俺の呟きはくぐもって随分聞き取りにくかっただろう。
「ほー……って、ご本人どっち」
しかし、良平はきちんと俺の声を聞き取ったようだ。良平は適当に相槌を打ってから、疑問をぶつけてくる。直前まで暗殺者と副会長の話をしていたせいだろう。ご本人が誰であるかわからなかったらしい。
「怖いほう」
俺からすれば怖いのは暗殺者だ。しかし、エスゴロクのときの副会長にはゾッとするものがあった。それを思えば少し紛らわしい言い方だったかもしれない。
だが、そこは相方である。
「どうやって」
副会長ならば問題なく、爽やかな笑顔を浮かべて俺に直接いってくるはずだ。そうなると、暗殺者や反則狙撃の噂などふっとんで、俺は違う噂で悩まされるだろう。しかし、そうはなっていなかった。
「あれや、チーム組みませんかの募集掲示板」
「あー……名指しでもされたか」
「名指しっちゅうか……けど、できたら断りたいんやけどなぁ……」
余計にグダグダし始めた俺が面白いのだろう。良平が頭をつついてくるのを俺は手で追い払った。
「お前、まだ一人も集まってねーんだろ? 受ければいーじゃねーか」
そう、薄情な相方のせいで俺はチーム一人である。寂しい限りだ。だが、相方や友人を相手にぎゃふんといいたくない俺は、できたら強力なチームメンバーが欲しかった。

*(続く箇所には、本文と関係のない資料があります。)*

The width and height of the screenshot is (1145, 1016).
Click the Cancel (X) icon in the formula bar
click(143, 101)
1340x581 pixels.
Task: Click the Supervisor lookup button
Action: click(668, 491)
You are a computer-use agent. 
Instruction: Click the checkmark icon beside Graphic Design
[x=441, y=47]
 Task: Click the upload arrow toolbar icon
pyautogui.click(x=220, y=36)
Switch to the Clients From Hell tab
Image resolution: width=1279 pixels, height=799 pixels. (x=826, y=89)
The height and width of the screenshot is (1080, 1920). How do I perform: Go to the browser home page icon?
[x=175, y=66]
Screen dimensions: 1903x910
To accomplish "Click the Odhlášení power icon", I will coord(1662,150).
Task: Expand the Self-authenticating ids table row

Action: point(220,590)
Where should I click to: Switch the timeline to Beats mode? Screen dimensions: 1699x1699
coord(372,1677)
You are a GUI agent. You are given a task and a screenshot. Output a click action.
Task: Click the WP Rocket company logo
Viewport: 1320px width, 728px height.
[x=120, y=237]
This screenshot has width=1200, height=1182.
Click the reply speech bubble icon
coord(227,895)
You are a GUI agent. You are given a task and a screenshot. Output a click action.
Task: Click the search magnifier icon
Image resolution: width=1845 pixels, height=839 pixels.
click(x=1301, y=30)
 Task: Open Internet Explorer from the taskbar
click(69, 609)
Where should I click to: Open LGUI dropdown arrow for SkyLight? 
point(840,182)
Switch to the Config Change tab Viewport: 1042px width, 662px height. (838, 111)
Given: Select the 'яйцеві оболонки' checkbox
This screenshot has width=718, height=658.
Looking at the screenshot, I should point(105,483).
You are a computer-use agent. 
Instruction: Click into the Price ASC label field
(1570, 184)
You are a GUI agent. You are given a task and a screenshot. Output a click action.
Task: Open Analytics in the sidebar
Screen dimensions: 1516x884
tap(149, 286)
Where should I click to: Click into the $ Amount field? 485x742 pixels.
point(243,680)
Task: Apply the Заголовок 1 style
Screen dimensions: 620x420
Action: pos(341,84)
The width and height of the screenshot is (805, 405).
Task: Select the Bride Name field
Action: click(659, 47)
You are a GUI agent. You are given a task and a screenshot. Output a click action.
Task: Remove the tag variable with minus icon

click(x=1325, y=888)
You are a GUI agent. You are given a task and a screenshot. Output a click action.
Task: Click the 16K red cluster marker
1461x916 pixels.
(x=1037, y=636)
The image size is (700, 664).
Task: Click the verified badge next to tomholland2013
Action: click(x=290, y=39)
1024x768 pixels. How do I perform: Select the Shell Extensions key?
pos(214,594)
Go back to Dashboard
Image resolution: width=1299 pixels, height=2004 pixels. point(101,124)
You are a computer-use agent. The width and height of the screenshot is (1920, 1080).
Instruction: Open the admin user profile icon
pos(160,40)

強力という分では暗殺者は問題ない。頭も回るほうだと思う。コンビを組んでいることから、チーム戦も無難にこなしてくれそうだ。
しかし、掲示板の書き込み方が問題だ。
「『求愛の君へ、心臓を射抜かれた者より』っちゅうのはなんの冗談やと思う?」
それが俺の掲示板に書き込んだチームメンバー募集の記事に書き込まれたものだ。記事を立てた人間にしか見えないようにし、さらに鍵つきで、しかも匿名で投稿されていた。
俺しか内容をしらないため、反則狙撃の正体より話題にならなかったのだ。
反則狙撃である俺が立てた記事は、メンバーではなくその正体について尋ねる書き込みが少しあるばかりで、暗殺者の申し出は貴重である。しかし、どうにも選びたくないのだ。書き込みがちょっと嫌がらせである気がしてならない。
「やべー。面白いから受けろよ」
「ほんなら、良平やったら受けたんかい」
「他人事だから言ってるに決まってんじゃねーか」
「さよか……」
俺は頬を机につけ、横を向くと、携帯端末を取り出す。
エスゴロクのせいで、メンバー募集としてはあまり賑わいを見せないため何か書き込みされたら通知が来るようにしていた。副会長が反則狙撃かもしれないと思われているため、皆声がかけにくいのである。思わぬ弊害だ。
その賑わいを見せない掲示板を眺め、鍵つき匿名コメントをもう一度開こうとしたとき、携帯端末が鳴動した。
何か他の連絡なのかもしれない。しかし、俺はなんとなく書き込みのような気がして、更新ボタンを押す。
更新されたページには新しい書き込みがされていた。
これも、鍵つき匿名コメントだ。
「催促やったらいややなぁ……」
「そこまで執着されるほどいいもんか?」
「それをお前さんがいうてもなぁ」
ちゃっかり相方をしている良平が、反則狙撃のよさを否定してもあまり信用はない。なにせ、なんだかんだコンビを組んで三年目なのだ。
「まぁ、そうかもな。で、見ねーの?」
「見るけど」
俺はそのまま携帯端末を操作する。
その匿名記事にはこう書かれてあったのだ。
「『まだ決まっていないようなら、うちのチームに入らないか? 中衛を募集しているんだ』……これ、意思疎通できてねーの。相方なのに」
良平が内容を小さく読み上げる。
コメントの最後には舞師と名前があった。